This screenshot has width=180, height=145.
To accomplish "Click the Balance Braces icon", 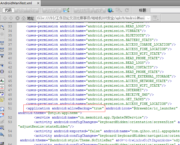I will click(2, 72).
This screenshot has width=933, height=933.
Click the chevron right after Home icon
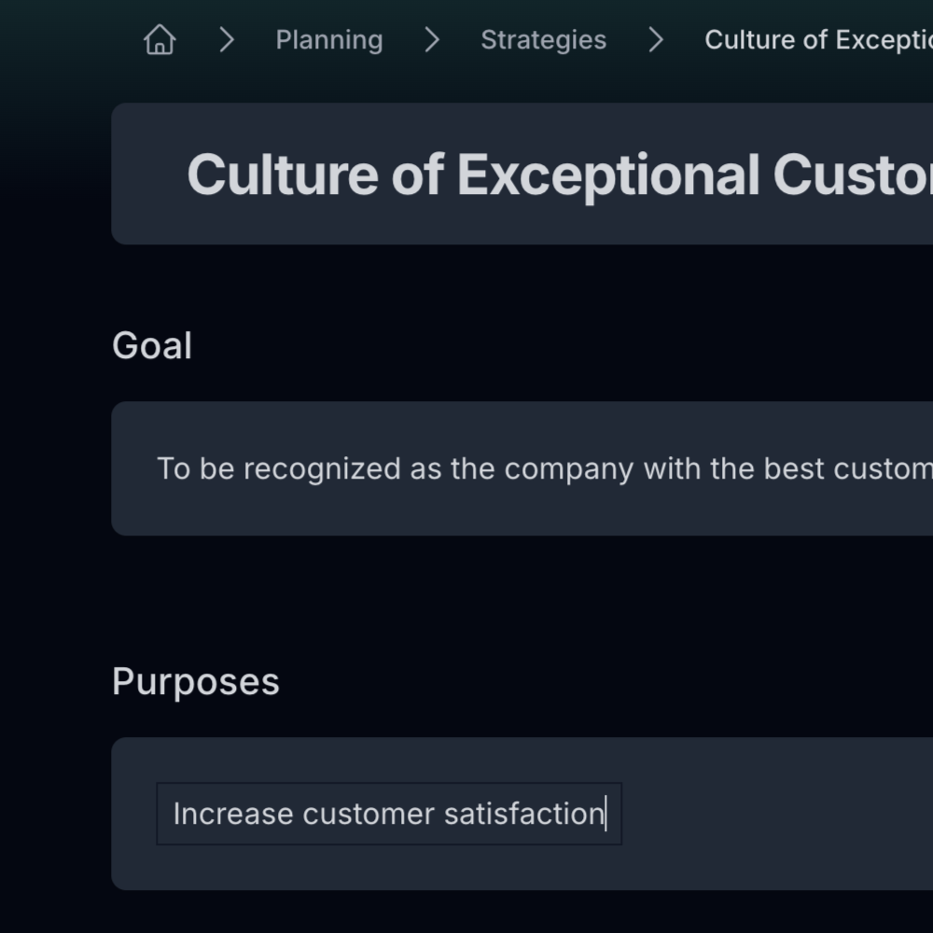226,40
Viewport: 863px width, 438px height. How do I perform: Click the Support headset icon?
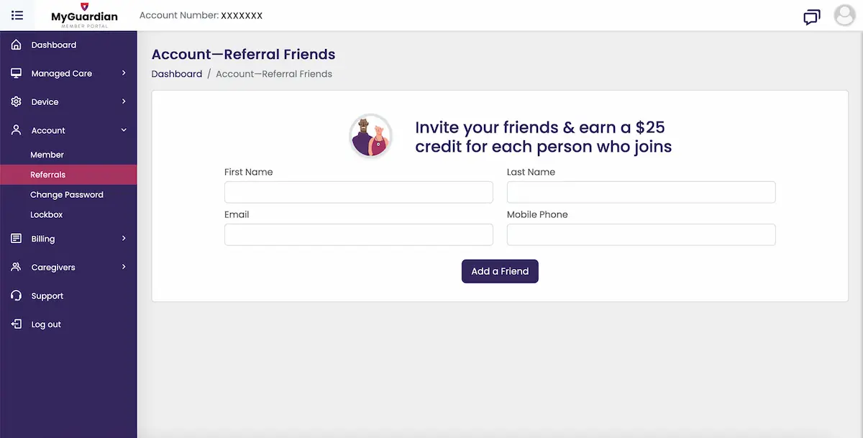coord(17,296)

************

- Requirements -
Starting with the line that contains "Viewport: 863px width, 438px" and going on through the end of the data, write out only those lines again, requests included, with every coordinate in the answers multiplied by 2.6 and rounded to a whole number, halves rounded up. Leave the pictures out.

- Result of the exercise -
Viewport: 863px width, 438px height. How do I perform: Click the Support headset icon?
coord(44,770)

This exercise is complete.